Stored records
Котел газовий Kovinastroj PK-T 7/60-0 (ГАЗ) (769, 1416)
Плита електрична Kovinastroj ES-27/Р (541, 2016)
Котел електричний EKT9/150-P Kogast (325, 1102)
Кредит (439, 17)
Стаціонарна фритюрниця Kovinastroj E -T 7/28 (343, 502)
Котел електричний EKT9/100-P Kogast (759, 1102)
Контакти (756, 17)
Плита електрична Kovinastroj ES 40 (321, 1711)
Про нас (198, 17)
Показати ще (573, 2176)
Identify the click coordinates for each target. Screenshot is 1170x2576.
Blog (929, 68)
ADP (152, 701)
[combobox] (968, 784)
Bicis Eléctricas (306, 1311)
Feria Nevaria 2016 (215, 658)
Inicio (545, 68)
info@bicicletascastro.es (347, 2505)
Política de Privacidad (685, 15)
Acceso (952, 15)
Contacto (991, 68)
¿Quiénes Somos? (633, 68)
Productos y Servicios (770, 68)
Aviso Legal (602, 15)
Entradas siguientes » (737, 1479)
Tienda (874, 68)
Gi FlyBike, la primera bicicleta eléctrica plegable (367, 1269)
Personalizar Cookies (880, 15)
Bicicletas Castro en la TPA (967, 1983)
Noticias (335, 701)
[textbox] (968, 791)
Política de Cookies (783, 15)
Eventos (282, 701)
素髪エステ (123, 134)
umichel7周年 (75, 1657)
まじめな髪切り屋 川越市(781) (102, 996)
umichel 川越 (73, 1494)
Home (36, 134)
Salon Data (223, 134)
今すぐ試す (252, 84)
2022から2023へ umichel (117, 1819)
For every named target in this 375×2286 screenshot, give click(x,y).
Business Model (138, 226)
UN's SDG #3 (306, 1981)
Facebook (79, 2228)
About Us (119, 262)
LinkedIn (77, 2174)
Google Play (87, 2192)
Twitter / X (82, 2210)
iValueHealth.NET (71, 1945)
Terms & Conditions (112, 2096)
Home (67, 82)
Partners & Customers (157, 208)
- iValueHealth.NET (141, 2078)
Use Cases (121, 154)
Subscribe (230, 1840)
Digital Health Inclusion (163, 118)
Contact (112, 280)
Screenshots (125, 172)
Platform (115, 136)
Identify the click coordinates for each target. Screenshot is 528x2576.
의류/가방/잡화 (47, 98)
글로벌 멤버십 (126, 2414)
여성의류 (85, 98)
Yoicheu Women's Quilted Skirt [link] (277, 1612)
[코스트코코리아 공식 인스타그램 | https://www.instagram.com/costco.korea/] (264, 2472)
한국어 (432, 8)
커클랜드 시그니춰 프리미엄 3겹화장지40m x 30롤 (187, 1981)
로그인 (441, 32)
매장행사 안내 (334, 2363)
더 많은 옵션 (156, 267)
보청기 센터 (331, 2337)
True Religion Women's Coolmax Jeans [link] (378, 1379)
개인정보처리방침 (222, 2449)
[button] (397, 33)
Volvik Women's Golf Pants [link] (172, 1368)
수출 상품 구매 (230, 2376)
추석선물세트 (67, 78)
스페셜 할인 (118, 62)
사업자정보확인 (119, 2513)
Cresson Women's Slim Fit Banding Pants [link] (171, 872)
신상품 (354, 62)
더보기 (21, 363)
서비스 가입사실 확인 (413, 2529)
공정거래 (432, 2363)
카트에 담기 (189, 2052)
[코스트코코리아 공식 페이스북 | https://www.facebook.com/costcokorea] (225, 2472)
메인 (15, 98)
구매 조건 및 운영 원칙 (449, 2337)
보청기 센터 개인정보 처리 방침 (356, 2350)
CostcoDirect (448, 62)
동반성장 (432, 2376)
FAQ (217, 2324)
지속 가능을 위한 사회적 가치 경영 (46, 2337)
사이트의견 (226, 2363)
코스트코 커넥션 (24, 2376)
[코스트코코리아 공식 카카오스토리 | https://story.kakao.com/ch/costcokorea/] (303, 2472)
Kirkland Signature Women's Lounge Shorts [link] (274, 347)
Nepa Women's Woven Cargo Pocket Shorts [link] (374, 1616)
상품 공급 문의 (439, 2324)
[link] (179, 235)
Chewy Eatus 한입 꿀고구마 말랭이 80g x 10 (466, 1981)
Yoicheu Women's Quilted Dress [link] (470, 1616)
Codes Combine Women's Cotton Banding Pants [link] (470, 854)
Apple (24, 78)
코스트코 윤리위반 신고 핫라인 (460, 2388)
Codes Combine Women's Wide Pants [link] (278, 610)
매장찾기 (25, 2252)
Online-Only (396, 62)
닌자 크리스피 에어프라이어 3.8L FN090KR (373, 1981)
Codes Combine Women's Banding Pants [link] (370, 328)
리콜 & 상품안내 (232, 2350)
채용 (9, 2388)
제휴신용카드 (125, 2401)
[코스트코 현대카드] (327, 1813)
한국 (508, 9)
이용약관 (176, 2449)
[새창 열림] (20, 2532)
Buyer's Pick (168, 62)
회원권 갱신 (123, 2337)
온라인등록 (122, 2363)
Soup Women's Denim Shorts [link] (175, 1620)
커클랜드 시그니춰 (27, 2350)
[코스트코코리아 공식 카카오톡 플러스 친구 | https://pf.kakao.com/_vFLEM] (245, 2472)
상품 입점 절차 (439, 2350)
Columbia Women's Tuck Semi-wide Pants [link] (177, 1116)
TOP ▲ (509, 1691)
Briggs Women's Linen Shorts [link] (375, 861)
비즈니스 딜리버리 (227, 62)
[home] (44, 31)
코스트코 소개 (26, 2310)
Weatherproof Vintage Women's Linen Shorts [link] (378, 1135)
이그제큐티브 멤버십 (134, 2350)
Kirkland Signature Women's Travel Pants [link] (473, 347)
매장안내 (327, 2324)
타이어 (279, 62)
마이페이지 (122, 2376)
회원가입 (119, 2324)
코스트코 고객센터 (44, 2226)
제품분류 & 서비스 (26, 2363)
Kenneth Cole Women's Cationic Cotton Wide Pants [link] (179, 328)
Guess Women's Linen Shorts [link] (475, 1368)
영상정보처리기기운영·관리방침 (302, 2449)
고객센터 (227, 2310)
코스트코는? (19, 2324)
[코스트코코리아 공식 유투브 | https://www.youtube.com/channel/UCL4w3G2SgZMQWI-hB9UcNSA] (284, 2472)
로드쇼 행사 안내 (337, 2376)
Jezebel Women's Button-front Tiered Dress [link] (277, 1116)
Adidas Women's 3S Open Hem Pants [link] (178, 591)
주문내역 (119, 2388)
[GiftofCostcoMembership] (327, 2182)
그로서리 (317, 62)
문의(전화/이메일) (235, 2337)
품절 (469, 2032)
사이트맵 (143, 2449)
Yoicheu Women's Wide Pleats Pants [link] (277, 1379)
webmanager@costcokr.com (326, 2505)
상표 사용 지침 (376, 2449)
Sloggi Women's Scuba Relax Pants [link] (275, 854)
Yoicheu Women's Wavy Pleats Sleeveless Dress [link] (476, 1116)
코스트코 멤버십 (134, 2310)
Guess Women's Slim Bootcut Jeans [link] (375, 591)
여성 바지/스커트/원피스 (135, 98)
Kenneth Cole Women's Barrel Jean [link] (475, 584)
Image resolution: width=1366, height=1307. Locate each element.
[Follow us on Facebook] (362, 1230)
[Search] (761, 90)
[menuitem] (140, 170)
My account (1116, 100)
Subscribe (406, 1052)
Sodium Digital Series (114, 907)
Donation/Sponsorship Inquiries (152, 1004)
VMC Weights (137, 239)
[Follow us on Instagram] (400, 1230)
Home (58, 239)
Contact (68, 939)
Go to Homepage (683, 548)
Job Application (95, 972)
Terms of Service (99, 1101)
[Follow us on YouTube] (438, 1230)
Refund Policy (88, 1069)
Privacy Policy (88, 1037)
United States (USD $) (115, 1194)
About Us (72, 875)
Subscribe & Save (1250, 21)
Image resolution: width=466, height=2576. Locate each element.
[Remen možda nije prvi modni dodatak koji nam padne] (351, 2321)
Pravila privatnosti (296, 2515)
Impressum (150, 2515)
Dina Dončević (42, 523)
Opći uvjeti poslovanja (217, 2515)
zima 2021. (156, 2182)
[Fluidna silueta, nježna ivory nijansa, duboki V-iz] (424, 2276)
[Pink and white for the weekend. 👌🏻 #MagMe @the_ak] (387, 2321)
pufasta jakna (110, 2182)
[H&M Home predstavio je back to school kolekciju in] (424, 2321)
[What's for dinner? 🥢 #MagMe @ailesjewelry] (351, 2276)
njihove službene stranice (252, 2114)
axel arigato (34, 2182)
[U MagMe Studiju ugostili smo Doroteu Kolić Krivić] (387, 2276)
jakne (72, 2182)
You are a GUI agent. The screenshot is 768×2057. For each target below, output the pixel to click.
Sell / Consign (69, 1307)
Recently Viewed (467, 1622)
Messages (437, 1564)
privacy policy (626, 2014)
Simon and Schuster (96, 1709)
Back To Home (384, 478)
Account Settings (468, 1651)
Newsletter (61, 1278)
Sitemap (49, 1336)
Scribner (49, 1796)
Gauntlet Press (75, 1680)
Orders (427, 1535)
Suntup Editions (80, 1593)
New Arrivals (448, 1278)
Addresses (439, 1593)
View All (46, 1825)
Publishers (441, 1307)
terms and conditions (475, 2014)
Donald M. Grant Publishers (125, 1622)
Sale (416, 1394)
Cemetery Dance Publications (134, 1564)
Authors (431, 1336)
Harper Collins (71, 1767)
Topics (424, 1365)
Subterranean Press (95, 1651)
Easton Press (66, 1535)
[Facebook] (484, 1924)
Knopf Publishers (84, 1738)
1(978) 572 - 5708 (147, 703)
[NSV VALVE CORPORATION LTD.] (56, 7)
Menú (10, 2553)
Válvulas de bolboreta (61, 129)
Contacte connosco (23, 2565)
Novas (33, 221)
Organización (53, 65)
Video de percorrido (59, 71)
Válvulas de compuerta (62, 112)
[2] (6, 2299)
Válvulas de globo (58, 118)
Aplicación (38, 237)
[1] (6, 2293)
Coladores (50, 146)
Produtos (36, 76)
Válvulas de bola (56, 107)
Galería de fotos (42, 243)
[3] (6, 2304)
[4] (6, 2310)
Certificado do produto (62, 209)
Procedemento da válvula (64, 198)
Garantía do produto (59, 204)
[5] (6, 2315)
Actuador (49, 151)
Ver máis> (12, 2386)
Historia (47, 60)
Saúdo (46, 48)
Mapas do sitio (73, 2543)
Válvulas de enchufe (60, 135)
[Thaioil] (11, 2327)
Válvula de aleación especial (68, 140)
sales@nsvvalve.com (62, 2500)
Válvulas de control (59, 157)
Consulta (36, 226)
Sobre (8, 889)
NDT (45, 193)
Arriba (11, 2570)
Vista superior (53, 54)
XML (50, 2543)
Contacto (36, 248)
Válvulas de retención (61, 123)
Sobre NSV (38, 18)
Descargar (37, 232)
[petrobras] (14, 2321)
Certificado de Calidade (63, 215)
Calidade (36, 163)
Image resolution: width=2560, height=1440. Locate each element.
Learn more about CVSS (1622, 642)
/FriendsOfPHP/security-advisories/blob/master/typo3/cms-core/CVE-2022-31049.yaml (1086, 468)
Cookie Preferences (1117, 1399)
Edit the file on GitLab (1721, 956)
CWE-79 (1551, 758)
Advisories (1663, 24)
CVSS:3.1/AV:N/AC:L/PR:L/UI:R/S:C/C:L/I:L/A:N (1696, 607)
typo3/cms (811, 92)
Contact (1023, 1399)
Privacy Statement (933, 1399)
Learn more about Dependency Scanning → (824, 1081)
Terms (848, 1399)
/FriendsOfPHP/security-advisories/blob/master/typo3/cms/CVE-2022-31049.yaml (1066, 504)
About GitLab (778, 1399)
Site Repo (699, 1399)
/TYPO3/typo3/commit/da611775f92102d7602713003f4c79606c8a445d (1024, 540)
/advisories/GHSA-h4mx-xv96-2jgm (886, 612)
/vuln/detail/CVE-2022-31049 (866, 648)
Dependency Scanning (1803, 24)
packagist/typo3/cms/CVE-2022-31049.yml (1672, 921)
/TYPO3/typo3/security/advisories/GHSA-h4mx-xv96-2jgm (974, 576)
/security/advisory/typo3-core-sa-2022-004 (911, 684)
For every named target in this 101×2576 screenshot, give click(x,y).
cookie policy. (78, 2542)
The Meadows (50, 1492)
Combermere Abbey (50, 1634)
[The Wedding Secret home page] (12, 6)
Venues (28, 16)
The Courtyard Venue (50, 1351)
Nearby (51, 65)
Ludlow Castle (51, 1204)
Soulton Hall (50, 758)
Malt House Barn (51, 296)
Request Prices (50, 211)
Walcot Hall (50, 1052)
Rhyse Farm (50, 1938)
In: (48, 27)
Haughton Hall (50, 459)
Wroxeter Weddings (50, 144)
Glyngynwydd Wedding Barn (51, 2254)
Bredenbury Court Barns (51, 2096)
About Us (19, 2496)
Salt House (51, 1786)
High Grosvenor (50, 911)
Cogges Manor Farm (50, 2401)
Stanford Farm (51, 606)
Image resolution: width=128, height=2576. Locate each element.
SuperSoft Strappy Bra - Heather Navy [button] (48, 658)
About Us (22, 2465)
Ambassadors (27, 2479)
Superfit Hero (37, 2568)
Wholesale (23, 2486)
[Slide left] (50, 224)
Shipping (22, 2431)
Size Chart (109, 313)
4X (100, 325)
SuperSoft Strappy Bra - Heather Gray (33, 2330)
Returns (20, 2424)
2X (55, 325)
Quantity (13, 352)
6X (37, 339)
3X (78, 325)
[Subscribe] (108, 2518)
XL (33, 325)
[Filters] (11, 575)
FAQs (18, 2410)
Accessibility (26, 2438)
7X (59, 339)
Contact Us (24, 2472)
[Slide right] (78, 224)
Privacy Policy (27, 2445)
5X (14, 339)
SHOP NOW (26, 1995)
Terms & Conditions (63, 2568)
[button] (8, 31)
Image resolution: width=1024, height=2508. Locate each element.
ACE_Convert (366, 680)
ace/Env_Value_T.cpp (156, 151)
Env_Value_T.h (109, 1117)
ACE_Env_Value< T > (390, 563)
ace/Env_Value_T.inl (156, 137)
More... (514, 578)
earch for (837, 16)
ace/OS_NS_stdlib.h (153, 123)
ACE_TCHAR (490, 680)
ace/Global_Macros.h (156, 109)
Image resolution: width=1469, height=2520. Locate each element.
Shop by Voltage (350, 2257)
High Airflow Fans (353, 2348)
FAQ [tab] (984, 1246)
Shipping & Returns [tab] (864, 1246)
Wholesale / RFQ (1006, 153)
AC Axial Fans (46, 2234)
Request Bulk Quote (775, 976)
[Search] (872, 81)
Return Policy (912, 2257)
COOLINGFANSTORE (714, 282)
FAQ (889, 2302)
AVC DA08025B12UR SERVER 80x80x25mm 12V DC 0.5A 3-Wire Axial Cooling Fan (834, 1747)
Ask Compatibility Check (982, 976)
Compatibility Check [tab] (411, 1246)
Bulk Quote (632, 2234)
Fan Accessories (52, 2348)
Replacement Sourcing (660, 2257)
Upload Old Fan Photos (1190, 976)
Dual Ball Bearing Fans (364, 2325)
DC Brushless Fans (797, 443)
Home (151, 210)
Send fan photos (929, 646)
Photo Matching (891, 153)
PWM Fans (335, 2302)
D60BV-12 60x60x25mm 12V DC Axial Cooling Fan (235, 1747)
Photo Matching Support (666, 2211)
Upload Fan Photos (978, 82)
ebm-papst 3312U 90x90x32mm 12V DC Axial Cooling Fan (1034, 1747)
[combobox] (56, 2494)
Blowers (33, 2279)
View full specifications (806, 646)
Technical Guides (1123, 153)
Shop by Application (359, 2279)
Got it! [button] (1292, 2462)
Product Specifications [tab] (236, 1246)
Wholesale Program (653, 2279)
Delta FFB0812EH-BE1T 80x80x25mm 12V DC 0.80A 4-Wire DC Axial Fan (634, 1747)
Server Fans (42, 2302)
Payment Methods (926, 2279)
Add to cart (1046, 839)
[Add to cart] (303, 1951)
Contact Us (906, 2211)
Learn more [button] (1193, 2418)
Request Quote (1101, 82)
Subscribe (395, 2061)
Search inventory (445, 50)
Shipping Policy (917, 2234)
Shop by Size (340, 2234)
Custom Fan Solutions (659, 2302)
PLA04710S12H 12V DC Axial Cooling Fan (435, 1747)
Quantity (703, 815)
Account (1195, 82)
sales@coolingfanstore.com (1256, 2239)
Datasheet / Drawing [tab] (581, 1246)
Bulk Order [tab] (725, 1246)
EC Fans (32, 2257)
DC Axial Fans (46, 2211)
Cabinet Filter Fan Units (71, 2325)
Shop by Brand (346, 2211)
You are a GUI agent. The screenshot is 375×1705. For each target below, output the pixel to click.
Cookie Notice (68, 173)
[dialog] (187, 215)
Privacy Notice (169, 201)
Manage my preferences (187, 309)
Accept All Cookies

EXERCISE GOAL: Within the entries above, find every line where the string "코스트코코리아" occurs, and copy it.

WRITTEN ANSWER:
[코스트코코리아 공식 인스타그램 | https://www.instagram.com/costco.korea/] (264, 2472)
[코스트코코리아 공식 페이스북 | https://www.facebook.com/costcokorea] (225, 2472)
[코스트코코리아 공식 카카오스토리 | https://story.kakao.com/ch/costcokorea/] (303, 2472)
[코스트코코리아 공식 카카오톡 플러스 친구 | https://pf.kakao.com/_vFLEM] (245, 2472)
[코스트코코리아 공식 유투브 | https://www.youtube.com/channel/UCL4w3G2SgZMQWI-hB9UcNSA] (284, 2472)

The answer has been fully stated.